Granular data released by the Directorate General of Civil Aviation (DGCA) shows that the airline operated 8265 domestic and 1556 international departures in March. This translates to an average of 266.6 domestic and 50.1 international departures per day in March.

In April, the airline saw 7971 domestic and 1508 international departures, which translates to 265.7 domestic and 50.2 international departures on an average. Essentially the international departures remained the same while domestic dropped by just one a day.

So how exactly was it a drop? The airline had approval for 1902 weekly domestic departures in the Winter schedule and the airline was almost exceeding that in most cases. Exceeding the approved schedule is normal, with airlines applying for additional slots as the season progresses. In February, the last full month of operations for the Winter schedule, the airline operated an average of 1909 weekly domestic flights. 

For the summer schedule, the airline has approval for 2324 weekly flights, a 22.18% increase over the previous schedule. The increase was for a reason. The airline had inducted additional aircraft over the last few months and was ideally in a position to add flights. It had already announced multiple flights which included flights to Kolkata, Dehradun, Udaipur, Trivandrum and Ahmedabad from Bengaluru, amongst others.

This would have translated to 332 average daily departures. Typically, an airline does not operate the full quantum of flights from the very first day of the schedule, since the schedule also includes flights which will gradually start over the next few weeks. 

Essentially this means that Vistara lost out on the growth and the momentum it had created leading up to the peak summer months. It had to revert back to its flight count of the previous month and since it had approvals and plans for a larger schedule, it also had the aircraft – which now lay underutilised as compared to its plan, leading to a possible loss in revenue. 

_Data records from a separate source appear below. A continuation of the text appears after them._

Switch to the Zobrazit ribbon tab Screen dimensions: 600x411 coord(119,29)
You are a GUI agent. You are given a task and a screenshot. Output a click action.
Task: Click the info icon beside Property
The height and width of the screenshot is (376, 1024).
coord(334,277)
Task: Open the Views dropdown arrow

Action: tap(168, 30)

How did the passengers respond?

The airline lost 0.4% market share, which largely went to Air India and Air India express – whose combined share went up to 14.2% from 13.1% a month ago. Vistara also saw a drop in passenger load factors, dropping to 90.9% in April, compared to 92.4% in March. In fact, while April marks the beginning of the peak season, this was the lowest load factor for the airline in 2024. 

Tail Note

Vistara in April, Air India Express in May – the Tata group of airlines have been marred from one issue to another. The group had envisioned the mergers long back. When SIA group announced the merger and acquiring stake in Air India, it had kept March 2024 as its expected completion date. A mix of legal and non-legal processes have kept the mergers away. The one between AirAsia India and Air India Express is not yet complete, with AirAsia India renamed as AIX Connect and the planes sporting red livery minus the AirAsia branding,

The passenger has been at the receiving end for far too long, with capacity out of the market for one or the other reason and that leading to a spike in airfares while airlines report record breaking profits. 

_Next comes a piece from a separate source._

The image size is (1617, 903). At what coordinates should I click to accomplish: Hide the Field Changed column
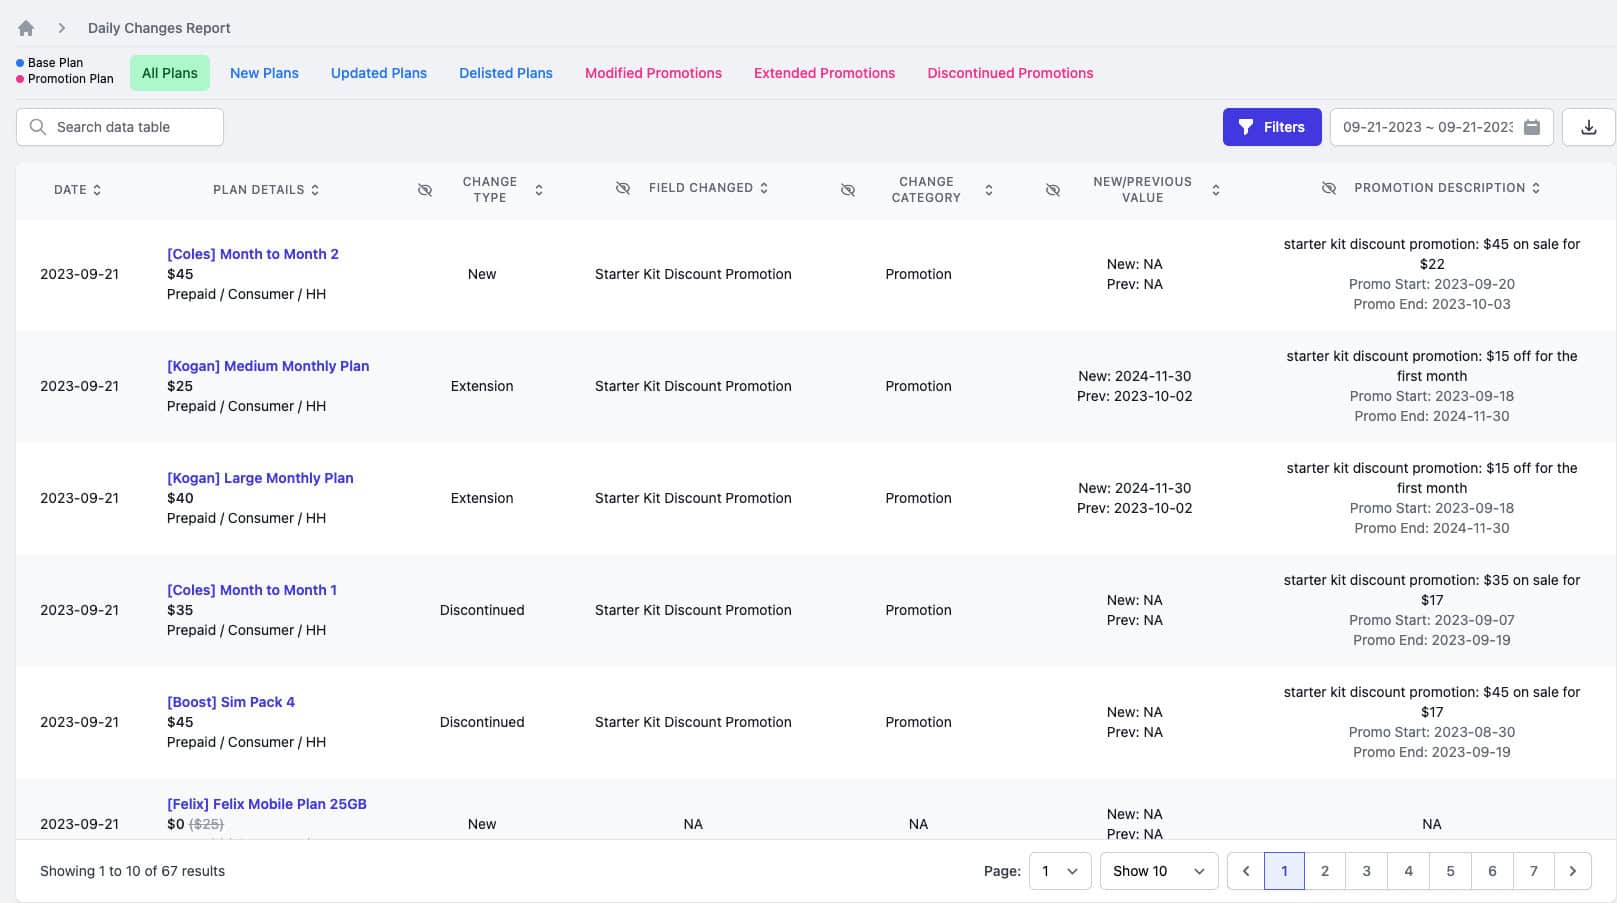(x=623, y=188)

Will Vistara be able to woo the passengers back? The airline does not have a long runway left for itself as it merges with Air India, but the way to woo passengers has always been by ensuring their pockets remain heavier and that means dropping the air fares. While this will translate into good load factors, it may not translate into good revenues. How did Vistara manage to do it? We will never know as the airline is not listed and has no obligation to declare its finances.